Multi-Agent Debate Strategies to Enhance Requirements Engineering with Large Language Models
Marc Oriol, Quim Motger, Jordi Marco, Xavier Franch
TL;DR
This work investigates using Multi-Agent Debate (MAD) to improve the accuracy of LLM-based AI agents in Requirements Engineering (RE). It systematically maps MAD strategies across domains to build a taxonomy of debate characteristics (participants, interaction, and agreement) and assesses applicability to RE through a three-agent MAD (two debaters and a judge) for binary RE classification on the PROMISE dataset. Results show MAD can substantially boost accuracy and F1, especially without inter-debater interaction (n=0), but at a significantly higher cost in tokens, time, and money; statistical tests confirm the gains are unlikely due to chance. The study provides a foundational framework and plan for expanding MAD evaluations across more RE tasks, additional datasets, and diverse LLMs, with attention to trust, fairness, and scalability considerations.
Abstract
Context: Large Language Model (LLM) agents are becoming widely used for various Requirements Engineering (RE) tasks.

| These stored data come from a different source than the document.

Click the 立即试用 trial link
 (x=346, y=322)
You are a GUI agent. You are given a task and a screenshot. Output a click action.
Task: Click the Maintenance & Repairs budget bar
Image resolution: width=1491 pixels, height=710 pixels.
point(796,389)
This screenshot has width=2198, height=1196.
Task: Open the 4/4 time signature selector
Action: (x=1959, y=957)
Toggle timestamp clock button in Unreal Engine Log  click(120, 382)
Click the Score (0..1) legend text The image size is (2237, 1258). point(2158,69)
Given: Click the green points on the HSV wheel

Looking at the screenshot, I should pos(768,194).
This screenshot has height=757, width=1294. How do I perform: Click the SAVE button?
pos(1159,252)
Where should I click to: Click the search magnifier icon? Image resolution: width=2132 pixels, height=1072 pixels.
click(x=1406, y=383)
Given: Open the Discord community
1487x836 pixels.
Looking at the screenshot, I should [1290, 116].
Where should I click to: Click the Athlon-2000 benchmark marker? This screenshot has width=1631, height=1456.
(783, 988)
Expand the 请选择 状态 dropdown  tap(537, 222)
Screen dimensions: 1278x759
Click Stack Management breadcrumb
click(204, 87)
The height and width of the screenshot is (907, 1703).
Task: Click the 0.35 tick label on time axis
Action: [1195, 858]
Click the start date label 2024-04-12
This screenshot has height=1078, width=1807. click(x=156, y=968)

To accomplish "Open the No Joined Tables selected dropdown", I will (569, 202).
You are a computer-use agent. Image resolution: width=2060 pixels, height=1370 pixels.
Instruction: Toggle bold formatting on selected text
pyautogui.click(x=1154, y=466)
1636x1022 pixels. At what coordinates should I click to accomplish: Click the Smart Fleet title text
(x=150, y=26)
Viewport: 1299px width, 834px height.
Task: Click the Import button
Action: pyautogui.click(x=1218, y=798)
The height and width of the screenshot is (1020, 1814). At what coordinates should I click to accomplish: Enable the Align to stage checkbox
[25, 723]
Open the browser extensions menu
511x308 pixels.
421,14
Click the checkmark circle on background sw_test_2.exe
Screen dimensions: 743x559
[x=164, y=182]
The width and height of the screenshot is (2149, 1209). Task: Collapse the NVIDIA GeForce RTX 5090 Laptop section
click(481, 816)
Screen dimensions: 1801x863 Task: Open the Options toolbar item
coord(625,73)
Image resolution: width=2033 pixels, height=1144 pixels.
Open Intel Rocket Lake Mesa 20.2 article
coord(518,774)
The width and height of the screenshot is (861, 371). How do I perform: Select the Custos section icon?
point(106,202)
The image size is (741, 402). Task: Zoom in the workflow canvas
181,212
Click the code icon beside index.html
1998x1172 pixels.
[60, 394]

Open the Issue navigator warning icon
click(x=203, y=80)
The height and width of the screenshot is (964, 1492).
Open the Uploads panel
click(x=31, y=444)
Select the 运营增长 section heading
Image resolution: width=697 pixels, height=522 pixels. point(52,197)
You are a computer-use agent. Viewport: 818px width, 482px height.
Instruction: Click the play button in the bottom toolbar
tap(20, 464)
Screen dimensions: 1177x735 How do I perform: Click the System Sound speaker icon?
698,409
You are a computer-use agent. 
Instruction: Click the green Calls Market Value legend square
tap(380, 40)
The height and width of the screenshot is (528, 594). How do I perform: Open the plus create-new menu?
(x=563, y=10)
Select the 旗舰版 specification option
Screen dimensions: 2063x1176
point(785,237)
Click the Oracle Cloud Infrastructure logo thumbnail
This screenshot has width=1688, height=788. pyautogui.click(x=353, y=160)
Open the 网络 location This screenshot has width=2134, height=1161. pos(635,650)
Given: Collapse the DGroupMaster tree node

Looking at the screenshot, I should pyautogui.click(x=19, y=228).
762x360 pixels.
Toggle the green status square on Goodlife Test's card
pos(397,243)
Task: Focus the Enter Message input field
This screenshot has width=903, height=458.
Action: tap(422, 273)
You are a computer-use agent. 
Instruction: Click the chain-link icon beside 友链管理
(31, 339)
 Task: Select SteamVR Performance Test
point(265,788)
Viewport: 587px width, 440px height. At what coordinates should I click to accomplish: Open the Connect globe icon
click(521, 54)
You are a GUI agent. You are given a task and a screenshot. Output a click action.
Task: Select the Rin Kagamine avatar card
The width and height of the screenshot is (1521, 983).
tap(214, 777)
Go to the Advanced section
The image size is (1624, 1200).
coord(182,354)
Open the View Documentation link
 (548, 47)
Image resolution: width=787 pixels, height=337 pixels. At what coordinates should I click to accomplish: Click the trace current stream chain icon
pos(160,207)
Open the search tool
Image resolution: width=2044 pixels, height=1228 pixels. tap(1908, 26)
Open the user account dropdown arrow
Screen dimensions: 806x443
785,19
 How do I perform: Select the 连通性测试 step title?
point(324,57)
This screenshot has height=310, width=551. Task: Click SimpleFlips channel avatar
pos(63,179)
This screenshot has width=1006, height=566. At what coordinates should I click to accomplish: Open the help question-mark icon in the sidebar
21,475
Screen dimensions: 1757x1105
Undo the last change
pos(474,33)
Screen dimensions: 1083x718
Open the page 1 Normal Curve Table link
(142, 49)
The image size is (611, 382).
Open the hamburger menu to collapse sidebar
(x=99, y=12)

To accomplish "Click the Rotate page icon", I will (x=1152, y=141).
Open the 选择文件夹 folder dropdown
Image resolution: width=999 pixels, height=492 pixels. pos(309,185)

Research on improving their accuracy mainly focuses on prompt engineering, model fine-tuning, and retrieval augmented generation. However, these methods often treat models as isolated black boxes - relying on single-pass outputs without iterative refinement or collaboration, limiting robustness and adaptability. Objective: We propose that, just as human debates enhance accuracy and reduce bias in RE tasks by incorporating diverse perspectives, different LLM agents debating and collaborating may achieve similar improvements. Our goal is to investigate whether Multi-Agent Debate (MAD) strategies can enhance RE performance. Method: We conducted a systematic study of existing MAD strategies across various domains to identify their key characteristics. To assess their applicability in RE, we implemented and tested a preliminary MAD-based framework for RE classification. Results: Our study identified and categorized several MAD strategies, leading to a taxonomy outlining their core attributes. Our preliminary evaluation demonstrated the feasibility of applying MAD to RE classification. Conclusions: MAD presents a promising approach for improving LLM accuracy in RE tasks. This study provides a foundational understanding of MAD strategies, offering insights for future research and refinements in RE applications.